Thomas Vandiver, the Sonnenshein Nath & Rosenthal lawyer who handled the foreclosure for Citicorp, said accumulated interest had pushed the amount owed to $19 million. A Citicorp affiliate got the Jefferson Arms with the auction’s only bid: $5.5 million.

Vandiver said Citicorp hopes to find a buyer, noting that roof repairs at Jefferson Arms are nearly complete.

"There were some problems of water damage in the last year, year and a half," he said. "Unfortunately, Pyramid emptied the building and boarded it up."

The building, originally the Jefferson Hotel, has been vacant since shortly after Pyramid bought the structure and required the residents, most of them people over age 55, to move payday loans.
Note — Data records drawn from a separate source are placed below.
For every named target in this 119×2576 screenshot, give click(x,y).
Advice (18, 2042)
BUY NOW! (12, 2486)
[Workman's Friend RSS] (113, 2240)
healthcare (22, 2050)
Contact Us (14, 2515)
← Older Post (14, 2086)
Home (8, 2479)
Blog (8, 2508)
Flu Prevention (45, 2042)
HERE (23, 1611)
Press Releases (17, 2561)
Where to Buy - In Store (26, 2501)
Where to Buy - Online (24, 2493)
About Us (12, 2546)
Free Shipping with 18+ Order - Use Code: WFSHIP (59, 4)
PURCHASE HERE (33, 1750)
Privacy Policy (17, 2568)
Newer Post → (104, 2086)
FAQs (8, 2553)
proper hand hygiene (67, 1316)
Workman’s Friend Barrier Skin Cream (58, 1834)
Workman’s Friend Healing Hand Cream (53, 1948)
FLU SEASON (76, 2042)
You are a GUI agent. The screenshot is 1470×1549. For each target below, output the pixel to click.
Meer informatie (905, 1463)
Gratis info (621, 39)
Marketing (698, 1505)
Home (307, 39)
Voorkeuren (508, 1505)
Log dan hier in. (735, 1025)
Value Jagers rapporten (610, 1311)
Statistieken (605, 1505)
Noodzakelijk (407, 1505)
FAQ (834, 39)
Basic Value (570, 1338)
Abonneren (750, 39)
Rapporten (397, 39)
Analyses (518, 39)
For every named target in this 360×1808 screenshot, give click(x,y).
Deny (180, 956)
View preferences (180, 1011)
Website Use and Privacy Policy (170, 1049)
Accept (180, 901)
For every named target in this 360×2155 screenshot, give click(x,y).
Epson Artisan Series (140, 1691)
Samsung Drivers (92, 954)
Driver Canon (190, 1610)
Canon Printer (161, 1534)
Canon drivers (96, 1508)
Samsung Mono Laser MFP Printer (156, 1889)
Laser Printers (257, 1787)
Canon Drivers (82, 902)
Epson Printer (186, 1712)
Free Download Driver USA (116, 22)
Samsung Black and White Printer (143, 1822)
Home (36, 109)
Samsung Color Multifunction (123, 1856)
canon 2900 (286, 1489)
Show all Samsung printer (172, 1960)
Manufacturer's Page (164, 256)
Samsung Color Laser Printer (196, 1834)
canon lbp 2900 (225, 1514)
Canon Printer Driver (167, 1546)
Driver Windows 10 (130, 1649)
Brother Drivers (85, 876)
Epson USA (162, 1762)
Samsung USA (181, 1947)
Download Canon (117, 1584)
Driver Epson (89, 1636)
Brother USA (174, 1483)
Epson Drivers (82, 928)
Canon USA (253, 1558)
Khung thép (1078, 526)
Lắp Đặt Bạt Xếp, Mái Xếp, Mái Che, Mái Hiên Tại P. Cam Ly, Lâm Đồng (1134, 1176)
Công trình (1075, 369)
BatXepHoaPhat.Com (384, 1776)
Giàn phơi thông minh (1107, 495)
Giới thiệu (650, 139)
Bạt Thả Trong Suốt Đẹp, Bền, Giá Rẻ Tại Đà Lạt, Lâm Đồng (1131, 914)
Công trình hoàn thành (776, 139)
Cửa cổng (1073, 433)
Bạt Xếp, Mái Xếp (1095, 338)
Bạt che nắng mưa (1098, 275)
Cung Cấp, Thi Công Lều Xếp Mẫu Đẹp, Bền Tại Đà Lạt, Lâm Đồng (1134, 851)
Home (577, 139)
Built in the early 20th century and named for President Thomas Jefferson, the hotel was designed, Beaux Arts style, by the Barnett, Haynes & Barnett firm, with 500 rooms. The hotel was expanded in 1928. Later alterations reconfigured the building with studio, one-bedroom and two-bedroom apartments.

Pyramid had planned to convert the building to condos, retail space and a banquet facility.

Vandiver said Citicorp is in talks with developers to buy the apartment building. Among them is Sherman Associates, based in Minneapolis, which took part in the renovation of the Syndicate Trust building downtown as apartments and condos.

Rocko Bratic, owner of the Shell Building, at 1221 Locust Street, just west of the Jefferson Arms, said he had sought to buy the empty apartment building’s parking garage. Bratic said he already leases the 260-car garage for tenants of his building and loft dwellers in the neighborhood.

Vandiver said Citicorp had no interest in selling the Jefferson Arms property piecemeal.